_Prompt_
Return each entry below without any alteration.

Stored data entries
------
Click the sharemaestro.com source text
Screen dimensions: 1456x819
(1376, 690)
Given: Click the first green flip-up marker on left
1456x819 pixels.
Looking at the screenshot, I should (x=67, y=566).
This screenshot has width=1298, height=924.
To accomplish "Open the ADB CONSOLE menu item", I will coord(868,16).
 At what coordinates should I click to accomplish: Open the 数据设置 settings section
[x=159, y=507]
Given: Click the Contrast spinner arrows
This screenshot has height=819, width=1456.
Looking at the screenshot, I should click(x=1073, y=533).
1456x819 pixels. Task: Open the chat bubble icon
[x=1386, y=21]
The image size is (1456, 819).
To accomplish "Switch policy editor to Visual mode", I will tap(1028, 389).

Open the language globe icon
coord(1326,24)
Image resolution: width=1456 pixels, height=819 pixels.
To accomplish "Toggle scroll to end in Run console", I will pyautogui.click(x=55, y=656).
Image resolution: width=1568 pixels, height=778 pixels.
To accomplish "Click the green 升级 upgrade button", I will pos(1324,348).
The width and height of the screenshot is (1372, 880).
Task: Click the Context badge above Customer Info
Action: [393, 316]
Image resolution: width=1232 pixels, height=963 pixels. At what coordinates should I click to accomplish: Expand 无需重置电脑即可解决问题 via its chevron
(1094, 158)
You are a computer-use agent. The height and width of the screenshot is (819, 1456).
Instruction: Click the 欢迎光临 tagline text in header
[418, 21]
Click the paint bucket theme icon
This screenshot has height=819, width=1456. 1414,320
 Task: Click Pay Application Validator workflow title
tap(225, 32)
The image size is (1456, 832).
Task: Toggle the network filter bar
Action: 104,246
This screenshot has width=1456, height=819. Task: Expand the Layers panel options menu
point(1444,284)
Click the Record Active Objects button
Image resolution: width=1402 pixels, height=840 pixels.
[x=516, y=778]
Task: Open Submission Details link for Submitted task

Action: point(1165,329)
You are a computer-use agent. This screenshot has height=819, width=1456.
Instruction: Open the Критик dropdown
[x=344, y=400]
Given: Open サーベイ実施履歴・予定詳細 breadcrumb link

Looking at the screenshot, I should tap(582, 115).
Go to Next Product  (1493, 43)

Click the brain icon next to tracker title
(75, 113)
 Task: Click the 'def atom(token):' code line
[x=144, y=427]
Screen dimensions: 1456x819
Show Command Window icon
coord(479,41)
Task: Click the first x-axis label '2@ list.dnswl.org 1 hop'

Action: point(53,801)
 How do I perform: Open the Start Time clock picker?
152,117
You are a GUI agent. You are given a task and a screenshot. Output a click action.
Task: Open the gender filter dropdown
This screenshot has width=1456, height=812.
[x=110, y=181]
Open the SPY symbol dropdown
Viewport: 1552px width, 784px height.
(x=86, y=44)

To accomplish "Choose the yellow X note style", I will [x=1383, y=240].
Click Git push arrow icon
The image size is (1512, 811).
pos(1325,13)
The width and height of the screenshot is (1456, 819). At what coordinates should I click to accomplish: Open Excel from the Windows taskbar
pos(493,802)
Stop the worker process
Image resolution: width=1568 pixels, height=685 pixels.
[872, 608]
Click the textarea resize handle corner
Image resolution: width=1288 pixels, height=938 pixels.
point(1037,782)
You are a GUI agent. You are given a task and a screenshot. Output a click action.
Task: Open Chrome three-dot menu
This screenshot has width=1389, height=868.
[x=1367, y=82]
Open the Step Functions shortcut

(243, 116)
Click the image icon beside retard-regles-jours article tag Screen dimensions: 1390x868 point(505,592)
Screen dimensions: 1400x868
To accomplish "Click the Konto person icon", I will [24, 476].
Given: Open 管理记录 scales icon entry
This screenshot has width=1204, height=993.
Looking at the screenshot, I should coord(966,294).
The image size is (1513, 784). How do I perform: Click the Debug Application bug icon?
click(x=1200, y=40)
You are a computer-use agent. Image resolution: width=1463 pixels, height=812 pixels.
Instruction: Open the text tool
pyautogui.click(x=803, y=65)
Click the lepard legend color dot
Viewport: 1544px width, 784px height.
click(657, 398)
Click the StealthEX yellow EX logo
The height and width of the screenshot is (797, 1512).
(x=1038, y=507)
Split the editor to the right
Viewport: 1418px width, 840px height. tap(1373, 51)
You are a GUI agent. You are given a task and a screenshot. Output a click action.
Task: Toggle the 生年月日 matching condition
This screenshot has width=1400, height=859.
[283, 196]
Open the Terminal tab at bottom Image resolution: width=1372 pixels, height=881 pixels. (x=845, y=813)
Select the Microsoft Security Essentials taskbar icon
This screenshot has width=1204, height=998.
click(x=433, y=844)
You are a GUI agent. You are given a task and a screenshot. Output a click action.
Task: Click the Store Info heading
------
_Solution to this exercise_
Click the sharemaestro.com source text
Screen dimensions: 1456x819
(1376, 690)
Given: Click the first green flip-up marker on left
1456x819 pixels.
Looking at the screenshot, I should (x=67, y=566).
This screenshot has width=1298, height=924.
To accomplish "Open the ADB CONSOLE menu item", I will coord(868,16).
 At what coordinates should I click to accomplish: Open the 数据设置 settings section
[x=159, y=507]
Given: Click the Contrast spinner arrows
This screenshot has height=819, width=1456.
Looking at the screenshot, I should click(x=1073, y=533).
1456x819 pixels. Task: Open the chat bubble icon
[x=1386, y=21]
The image size is (1456, 819).
To accomplish "Switch policy editor to Visual mode", I will tap(1028, 389).

Open the language globe icon
coord(1326,24)
Image resolution: width=1456 pixels, height=819 pixels.
To accomplish "Toggle scroll to end in Run console", I will pyautogui.click(x=55, y=656).
Image resolution: width=1568 pixels, height=778 pixels.
To accomplish "Click the green 升级 upgrade button", I will pos(1324,348).
The width and height of the screenshot is (1372, 880).
Task: Click the Context badge above Customer Info
Action: [393, 316]
Image resolution: width=1232 pixels, height=963 pixels. At what coordinates should I click to accomplish: Expand 无需重置电脑即可解决问题 via its chevron
(1094, 158)
You are a computer-use agent. The height and width of the screenshot is (819, 1456).
Instruction: Click the 欢迎光临 tagline text in header
[418, 21]
Click the paint bucket theme icon
This screenshot has height=819, width=1456. 1414,320
 Task: Click Pay Application Validator workflow title
tap(225, 32)
The image size is (1456, 832).
Task: Toggle the network filter bar
Action: 104,246
This screenshot has width=1456, height=819. Task: Expand the Layers panel options menu
point(1444,284)
Click the Record Active Objects button
Image resolution: width=1402 pixels, height=840 pixels.
[x=516, y=778]
Task: Open Submission Details link for Submitted task

Action: point(1165,329)
You are a computer-use agent. This screenshot has height=819, width=1456.
Instruction: Open the Критик dropdown
[x=344, y=400]
Given: Open サーベイ実施履歴・予定詳細 breadcrumb link

Looking at the screenshot, I should tap(582, 115).
Go to Next Product  (1493, 43)

Click the brain icon next to tracker title
(75, 113)
 Task: Click the 'def atom(token):' code line
[x=144, y=427]
Screen dimensions: 1456x819
Show Command Window icon
coord(479,41)
Task: Click the first x-axis label '2@ list.dnswl.org 1 hop'

Action: point(53,801)
 How do I perform: Open the Start Time clock picker?
152,117
You are a GUI agent. You are given a task and a screenshot. Output a click action.
Task: Open the gender filter dropdown
This screenshot has width=1456, height=812.
[x=110, y=181]
Open the SPY symbol dropdown
Viewport: 1552px width, 784px height.
(x=86, y=44)

To accomplish "Choose the yellow X note style", I will [x=1383, y=240].
Click Git push arrow icon
The image size is (1512, 811).
pos(1325,13)
The width and height of the screenshot is (1456, 819). At what coordinates should I click to accomplish: Open Excel from the Windows taskbar
pos(493,802)
Stop the worker process
Image resolution: width=1568 pixels, height=685 pixels.
[872, 608]
Click the textarea resize handle corner
Image resolution: width=1288 pixels, height=938 pixels.
point(1037,782)
You are a GUI agent. You are given a task and a screenshot. Output a click action.
Task: Open Chrome three-dot menu
This screenshot has width=1389, height=868.
[x=1367, y=82]
Open the Step Functions shortcut

(243, 116)
Click the image icon beside retard-regles-jours article tag Screen dimensions: 1390x868 point(505,592)
Screen dimensions: 1400x868
To accomplish "Click the Konto person icon", I will [24, 476].
Given: Open 管理记录 scales icon entry
This screenshot has width=1204, height=993.
Looking at the screenshot, I should coord(966,294).
The image size is (1513, 784). How do I perform: Click the Debug Application bug icon?
click(x=1200, y=40)
You are a computer-use agent. Image resolution: width=1463 pixels, height=812 pixels.
Instruction: Open the text tool
pyautogui.click(x=803, y=65)
Click the lepard legend color dot
Viewport: 1544px width, 784px height.
click(657, 398)
Click the StealthEX yellow EX logo
The height and width of the screenshot is (797, 1512).
(x=1038, y=507)
Split the editor to the right
Viewport: 1418px width, 840px height. tap(1373, 51)
You are a GUI agent. You are given a task and a screenshot. Output a click action.
Task: Toggle the 生年月日 matching condition
This screenshot has width=1400, height=859.
[283, 196]
Open the Terminal tab at bottom Image resolution: width=1372 pixels, height=881 pixels. (x=845, y=813)
Select the Microsoft Security Essentials taskbar icon
This screenshot has width=1204, height=998.
click(x=433, y=844)
You are a GUI agent. You are given a task and a screenshot. Output a click action.
Task: Click the Store Info heading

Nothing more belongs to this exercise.